What happens with mobile on Thanksgiving Day illustrates the larger shift to smartphone and tablet shopping for the entire holiday season. In total, online sales in November and December are expected to hit a record $61 billion this year, up 16% from a year earlier, with mobile sales anticipated to make up 13% of all sales this year, up from 12% last year.
Amazon.com and EBay Inc. are trying to capitalize on Thanksgiving Day’s mobile-shopping trend. This year, Seattle- based Amazon, the world’s largest online retailer by revenue, is for the first time offering holiday deals exclusively on mobile devices that won’t be available on its website, with some of the deals to be announced at midnight on Thanksgiving Day, said spokeswoman Julie Law.

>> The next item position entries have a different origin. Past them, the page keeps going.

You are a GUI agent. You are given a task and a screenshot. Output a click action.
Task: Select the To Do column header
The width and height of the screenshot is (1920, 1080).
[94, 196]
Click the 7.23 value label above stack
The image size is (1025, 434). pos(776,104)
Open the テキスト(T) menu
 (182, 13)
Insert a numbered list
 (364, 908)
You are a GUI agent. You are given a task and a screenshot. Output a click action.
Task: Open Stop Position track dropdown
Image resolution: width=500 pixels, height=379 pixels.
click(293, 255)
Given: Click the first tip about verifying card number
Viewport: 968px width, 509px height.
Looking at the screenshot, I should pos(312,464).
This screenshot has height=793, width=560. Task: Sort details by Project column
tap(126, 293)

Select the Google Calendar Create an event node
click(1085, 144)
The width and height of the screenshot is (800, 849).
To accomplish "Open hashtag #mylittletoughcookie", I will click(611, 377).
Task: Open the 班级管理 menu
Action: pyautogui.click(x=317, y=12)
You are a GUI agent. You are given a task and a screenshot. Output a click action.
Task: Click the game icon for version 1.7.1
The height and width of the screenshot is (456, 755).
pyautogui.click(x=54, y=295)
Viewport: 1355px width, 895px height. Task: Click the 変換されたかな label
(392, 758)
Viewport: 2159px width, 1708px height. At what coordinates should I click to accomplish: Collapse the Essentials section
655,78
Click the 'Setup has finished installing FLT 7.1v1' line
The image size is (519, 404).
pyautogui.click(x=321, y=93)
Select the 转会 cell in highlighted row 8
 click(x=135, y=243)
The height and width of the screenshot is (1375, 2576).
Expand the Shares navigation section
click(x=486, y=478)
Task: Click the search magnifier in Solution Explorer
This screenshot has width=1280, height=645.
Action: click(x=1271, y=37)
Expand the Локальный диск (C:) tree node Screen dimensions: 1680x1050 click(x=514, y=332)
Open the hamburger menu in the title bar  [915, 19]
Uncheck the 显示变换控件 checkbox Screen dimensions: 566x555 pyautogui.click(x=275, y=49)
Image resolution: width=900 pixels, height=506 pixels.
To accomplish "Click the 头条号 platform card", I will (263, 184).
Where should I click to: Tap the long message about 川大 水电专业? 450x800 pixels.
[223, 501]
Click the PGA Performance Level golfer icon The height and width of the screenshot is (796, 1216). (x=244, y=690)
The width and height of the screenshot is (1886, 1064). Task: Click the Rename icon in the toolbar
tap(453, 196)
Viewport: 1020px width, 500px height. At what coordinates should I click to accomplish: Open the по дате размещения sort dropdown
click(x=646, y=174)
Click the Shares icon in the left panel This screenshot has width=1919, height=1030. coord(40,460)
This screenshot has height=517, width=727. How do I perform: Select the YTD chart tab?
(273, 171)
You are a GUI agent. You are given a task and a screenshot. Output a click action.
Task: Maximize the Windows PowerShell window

At EBay’s PayPal electronic payments unit, Thanksgiving Day purchases on PayPal’s mobile app increased 90% in 2013 compared to the previous year and the company projects the trend will continue, said Anuj Nayar, PayPal’s senior director of global initiatives in San Jose, California.
“In your post-Thanksgiving feast tryptophan lull, it would be rude to leave your family and go to your computer, but it’s OK to sit there on your mobile or tablet while watching football,” Nayar said. “Mobile is just going to keep on growing because it makes things so much easier.”
Those for whom mobile shopping solves a problem are the most likely to embrace it, Nayar said. The top cities for PayPal mobile purchases on Thanksgiving last year were Houston, Chicago, Los Angeles, New York and Miami, areas where traffic and weather prevented people from going to stores, he said.
The shifting shopping habits don’t necessarily have to present etiquette issues as long as participants are mindful of those around them, said Lizzie Post, spokeswoman for The Emily Post Institute in Burlington, Vermont, which bills itself as a “civility barometer” for American society.
If using the device is central to the conversation -- for instance, picking a gift for a relative -- the practice is fine, she said. If you’re tuning out family members to engage with your mobile device, it isn’t, she said.
“As long as you’re not doing it on Thanksgiving Day at the dinner table, you’re fine,” Post said. “If it’s in the moment and it’s the right moment, go for it.”
For Wacker, the Bethlehem resident, shopping via smartphone is a matter of convenience. He anticipates doing most of his holiday shopping on his LG Volt phone while watching television. He said he realizes retailers offer exclusive deals on items on Cyber Monday, Black Friday and Thanksgiving, and his smartphone can connect him to those offers without the hassle of fighting crowds in the pre-dawn hours at a mall.
“I won’t be shopping during Thanksgiving dinner, but if I can save $100 on a TV, it’d be great,” he said. “There might be the best deal of the year on a TV that day.”